Governor of Herat Province, Afghanistan
- In office 4 July 2013 – 24 December 2014
- Preceded by: Daud Shah Saba

Governor of Kunar Province, Afghanistan
- In office 18 November 2007 – 3 July 2013
- Preceded by: Hajji Mohammad Didar
- Succeeded by: Shuja ul-Mulk Jalala

Personal details
- Born: 1951 (age 74–75) Surkh Rod District, Nangarhar Province, Afghanistan

= Fazlullah Wahidi =

Afghan politician (born 1951)

Sayed Fazlullah Wahidi (فضل الله وحیدي, born: 1951) is a politician in Afghanistan. He served as the governor of Herat Province, appointed by President Hamid Karzai on 2 July 2013. Previously, he served as Kunar Governor and as the chairman of the Afghan NGOs' Coordination Bureau (ANCB), a non-profit umbrella organization of over 270 local NGOs.

==Education and early life==
Sayed Fazlullah Wahidi was born in Surkh Rod District of Nangarhar Province in 1951. Fazlullah studied literature at Kabul University in 1973. He claims to be Sayed (Arab), and is fluent in Dari, Pashto, and English.

==Social life==
Sayed Fazlullah has worked in the humanitarian relief and assistance fields in Afghanistan for over 25 years.
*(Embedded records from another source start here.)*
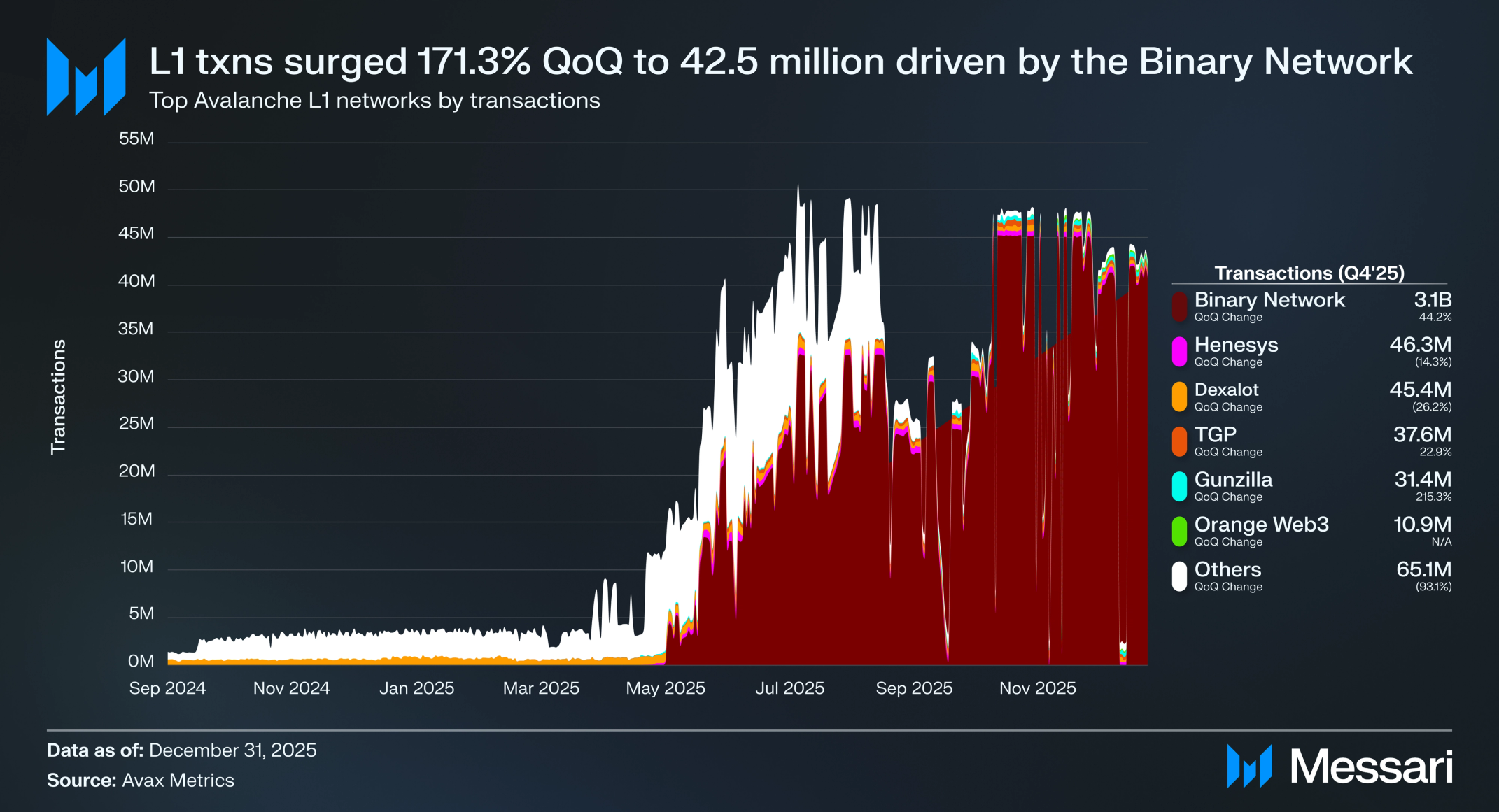Select the Binary Network legend label
Screen dimensions: 1499x812
pyautogui.click(x=1269, y=300)
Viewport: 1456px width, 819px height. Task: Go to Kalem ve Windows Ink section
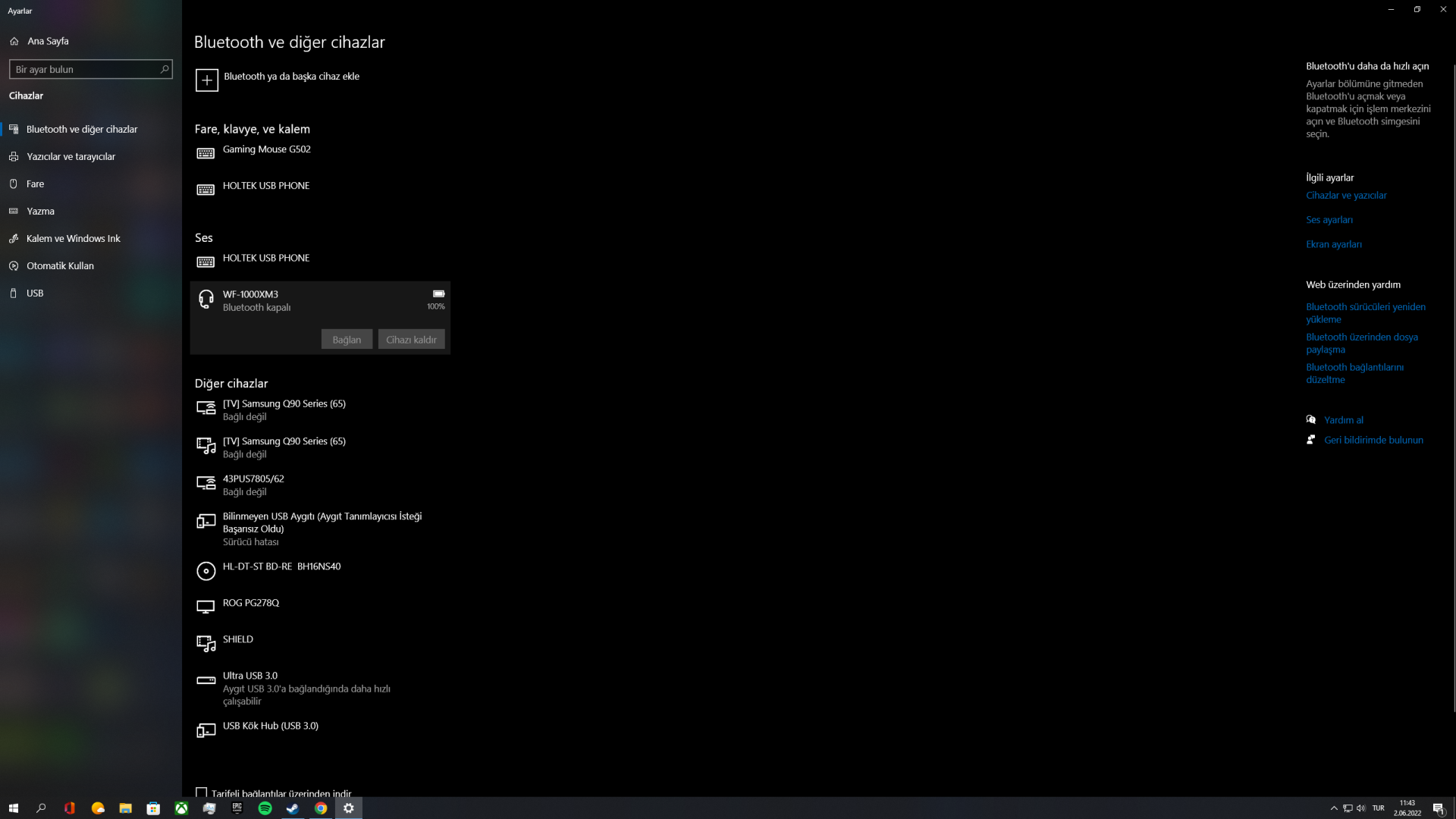(x=73, y=238)
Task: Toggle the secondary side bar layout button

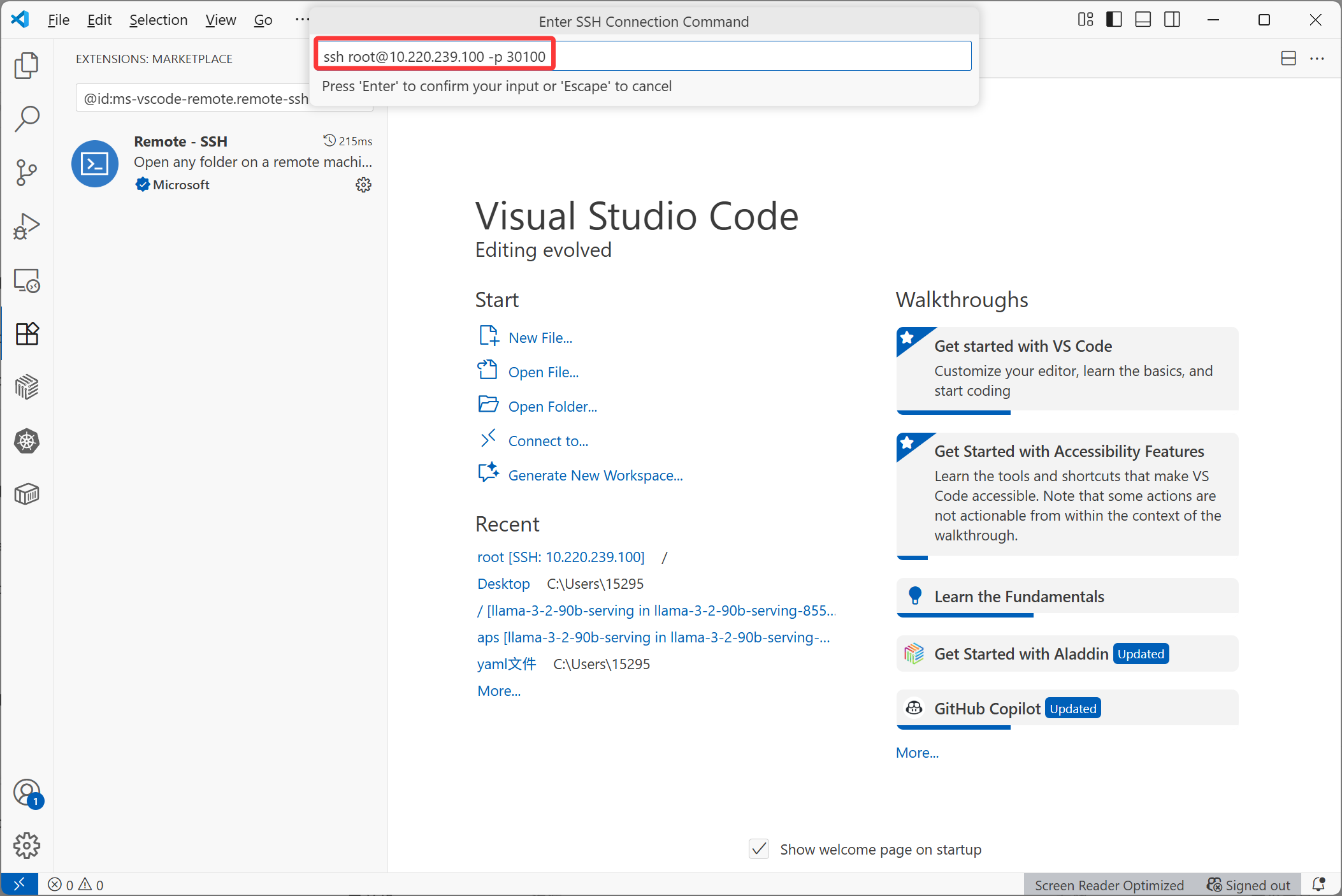Action: click(1172, 20)
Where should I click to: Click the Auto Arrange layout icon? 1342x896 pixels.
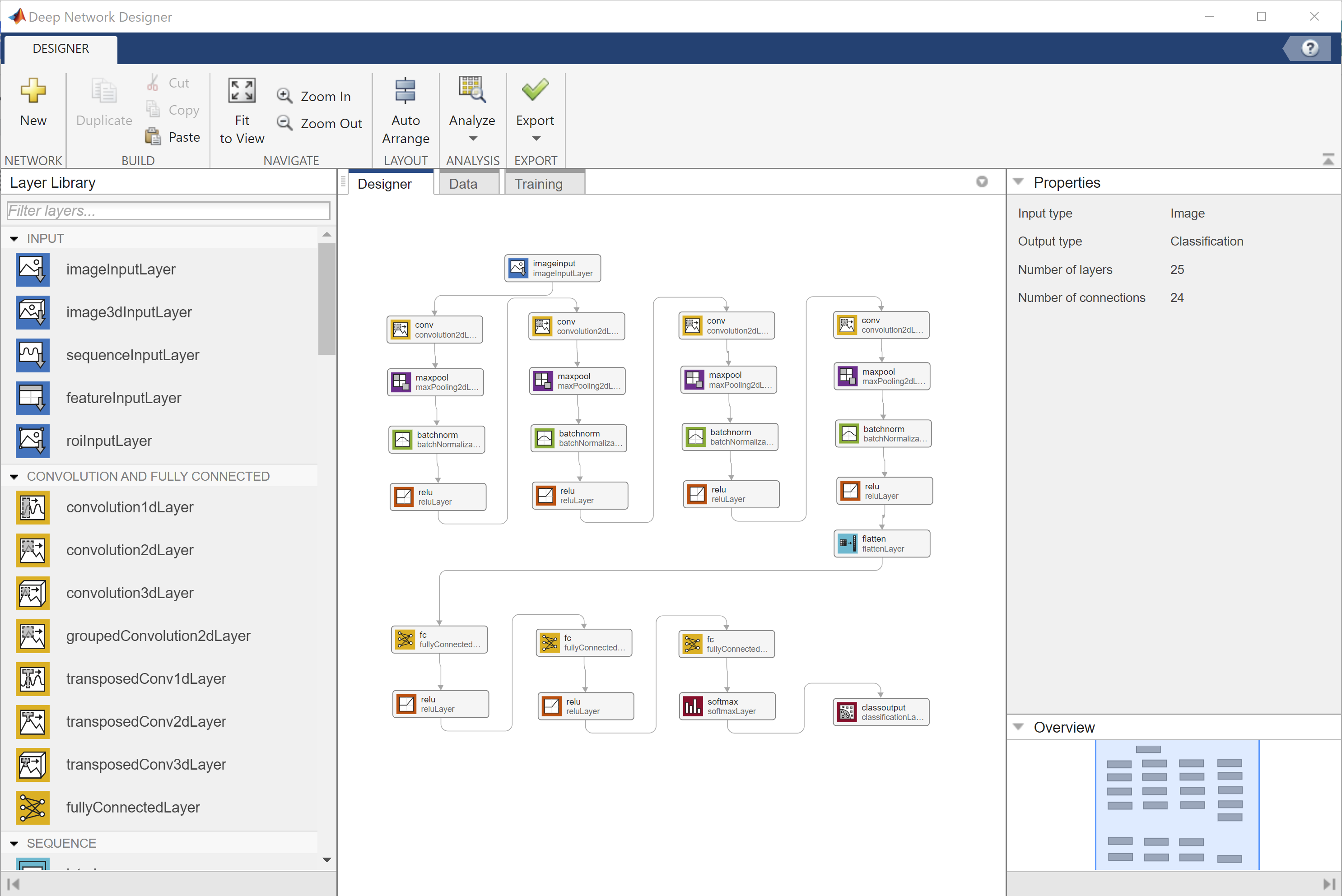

Wahidi served as the chairman of the Afghan NGOs' Coordination Bureau (ANCB), a non-profit umbrella organization of over 270 local NGOs. He served as the General Director and Chairman of ANCB Kabul, Afghanistan, and Peshawar, Pakistan, respectively. He was also the Director of the Afghan-German Help Coordination Office (AGHCO). He continues to represent Afghan NGOs internationally as an elected executive
committee member of the International Council of Voluntary Agencies.

==Political life==
Wahidi has a technocratic background who is not associated with any political party, however during the jihad period, Wahidi was associated with National Islamic Front of Afghanistan, headed by Pir Sayed Ahmad Gillani.

He was appointed as the Governor of Kunar Province on November 18, 2007, and Governor of Herat Province on July 3, 2013.